Wednesday, July 2, 2014

If it's Tuesday it must be Malibu

 (reposted from February 14, 2012)

It's Tuesday morning and I'm feeling nostalgic. I'm heading into the office and somehow wishing I weren't. Not that I'm not grateful for the gig, I am. But I remember a time when Tuesday mornings and the office were mutually exclusive.

I was working as Creative Director at Chiat/Day. My partner and I were left alone to run the ABC account the way we saw it. We never had to have the work cleared by a planner. Or an account director. Or even someone higher up on the creative food chain.

We had shoestring budgets, run and gun schedules and complete autonomy. We also had the trust of a client who would produce the work they found funny and kill the work they didn't find funny. It was that simple.

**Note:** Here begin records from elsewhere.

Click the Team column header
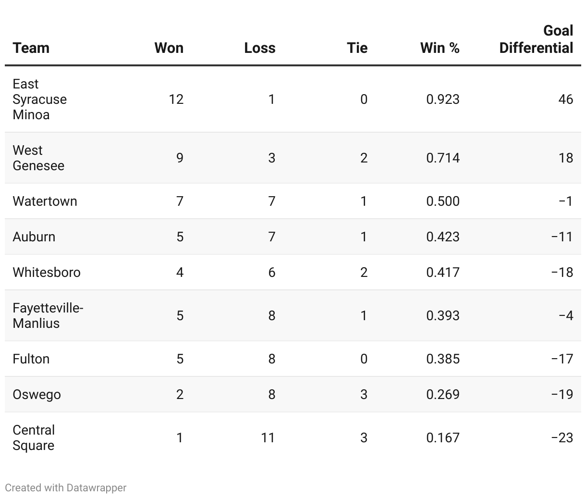586x499 pixels. tap(31, 48)
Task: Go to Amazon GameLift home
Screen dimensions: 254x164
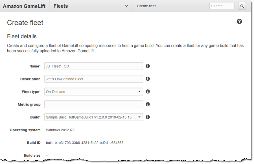Action: click(24, 6)
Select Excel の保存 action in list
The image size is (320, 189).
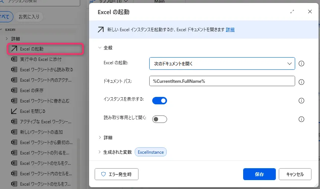tap(32, 90)
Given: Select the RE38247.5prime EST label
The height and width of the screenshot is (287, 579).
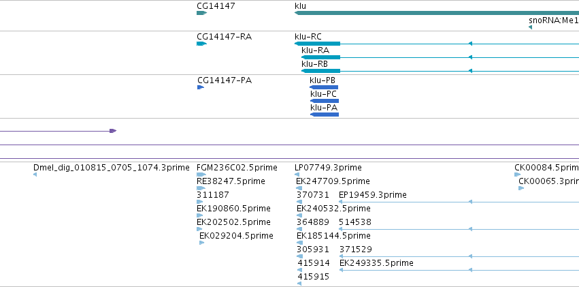Looking at the screenshot, I should [231, 181].
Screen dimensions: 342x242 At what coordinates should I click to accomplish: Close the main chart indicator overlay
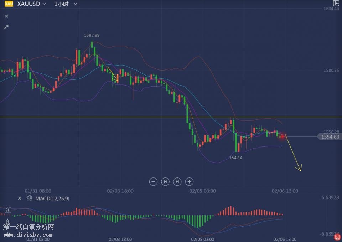[x=6, y=16]
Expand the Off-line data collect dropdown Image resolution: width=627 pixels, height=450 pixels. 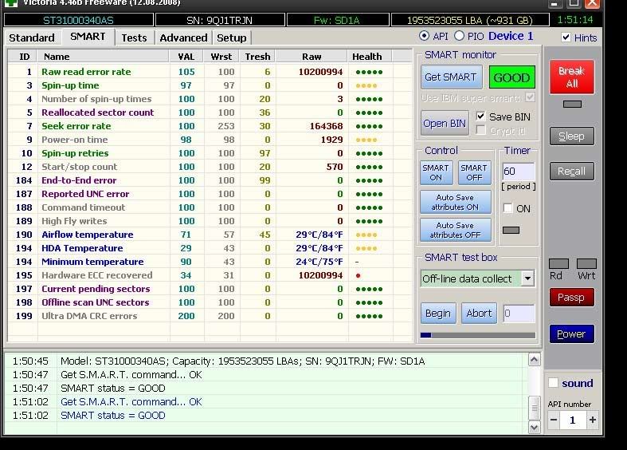(x=527, y=278)
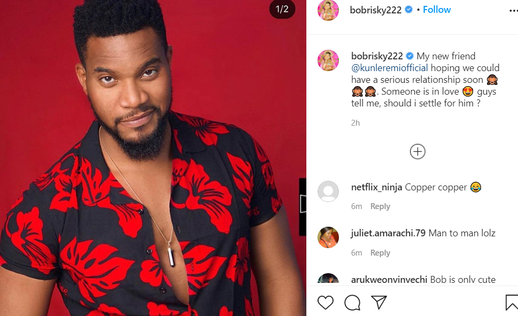Click arukweonyinvechi's profile avatar at the bottom
Screen dimensions: 518x316
pos(328,280)
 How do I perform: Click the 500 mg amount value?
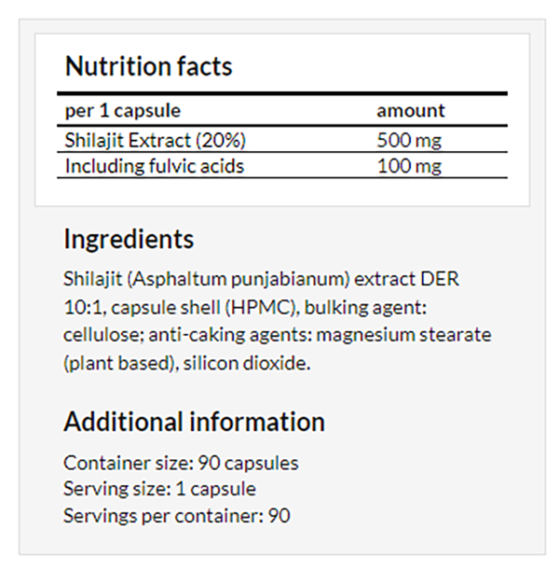(409, 141)
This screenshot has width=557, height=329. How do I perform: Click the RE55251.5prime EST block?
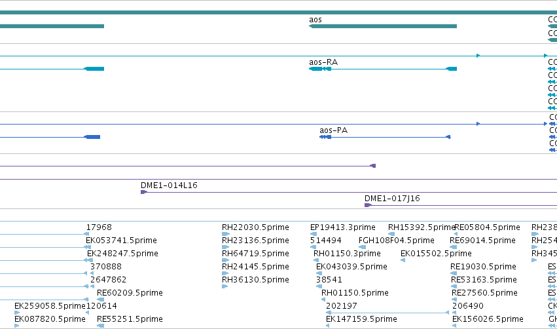101,326
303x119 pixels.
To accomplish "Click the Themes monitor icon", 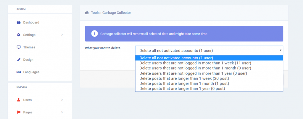I will click(x=19, y=47).
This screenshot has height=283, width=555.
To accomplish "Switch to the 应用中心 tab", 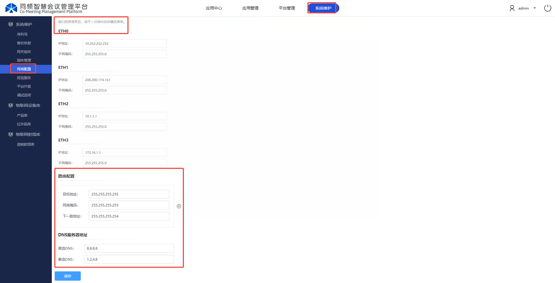I will click(214, 8).
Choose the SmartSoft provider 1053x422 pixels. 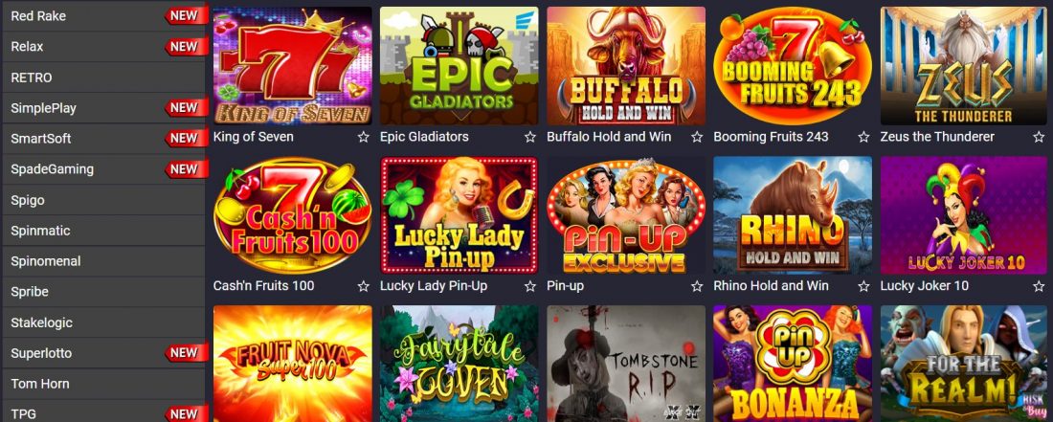tap(103, 138)
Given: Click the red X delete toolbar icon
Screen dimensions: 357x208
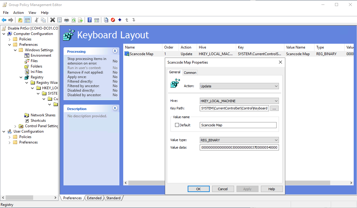Looking at the screenshot, I should pos(52,20).
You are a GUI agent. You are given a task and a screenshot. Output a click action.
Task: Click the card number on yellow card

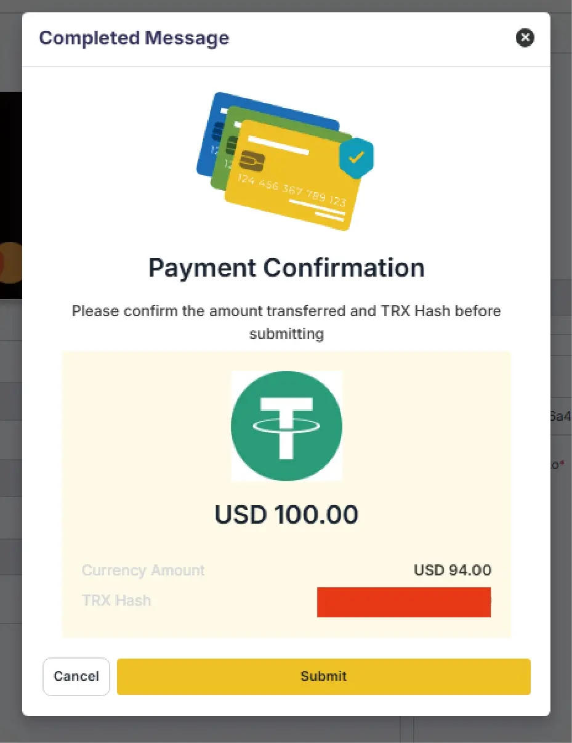pos(291,190)
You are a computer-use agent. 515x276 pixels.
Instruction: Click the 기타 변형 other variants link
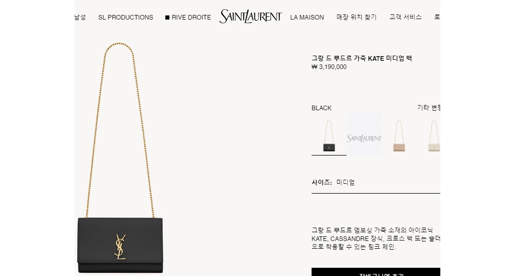pyautogui.click(x=428, y=108)
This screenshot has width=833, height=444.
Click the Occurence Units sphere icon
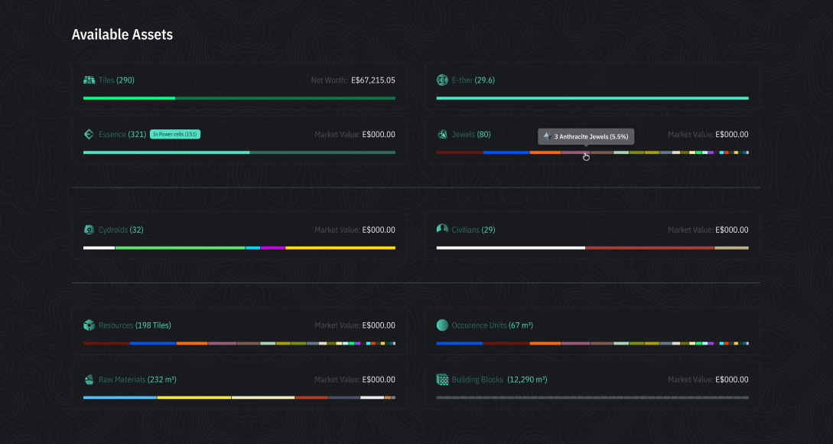point(442,325)
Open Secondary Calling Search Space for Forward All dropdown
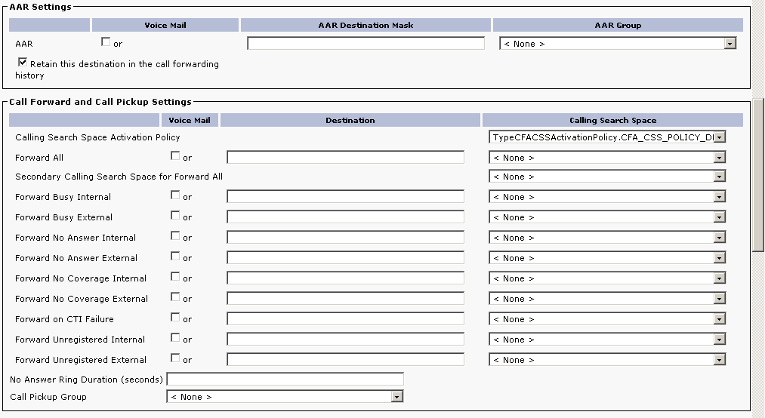Image resolution: width=765 pixels, height=418 pixels. (607, 177)
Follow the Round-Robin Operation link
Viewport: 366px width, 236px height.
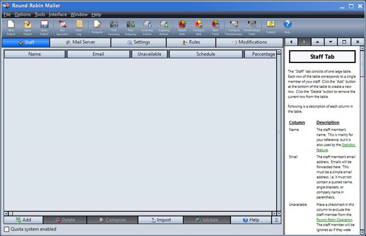click(334, 220)
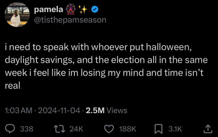Image resolution: width=218 pixels, height=137 pixels.
Task: Click the display name "pamela"
Action: (x=49, y=10)
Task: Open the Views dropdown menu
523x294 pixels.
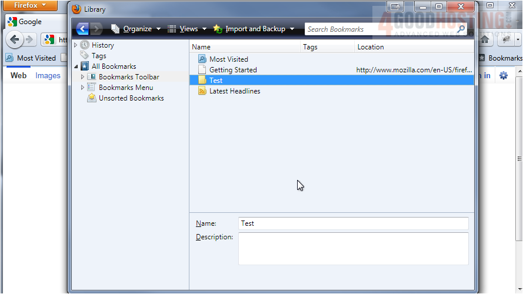Action: (x=188, y=29)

That type of creative freedom was rare, so we took advantage of it.

On Tuesday mornings we would schedule golf outings at the Malibu Country Club. We'd hit the links
at 8 AM and be back in the office after lunch. No one seemed to notice and no one seemed to care.

The foursome included myself, John Shirley, Jerry Gentile and Mark Fenske. Not the best quartet of golfers by any means. (OK, Gentile, as his name would indicate, was pretty good.) But what we lacked in golfing acuity we more than made up for in laughs. By the time the round was over, my shoulders and neck were always aching from the non-stop howling.

Best of all, the design of Malibu Country Club lent itself to our tomfoolery. The course is built into the hills of the Santa Monica mountains. The fairways are lined with desert scrub and thick, high chaparral. Out of bounds is truly out of bounds, with an abundance of scorpions and rattlesnakes. That never stopped Jerry from galloping into the brush and collecting as many lost balls as possible.

And those found balls were put to good use.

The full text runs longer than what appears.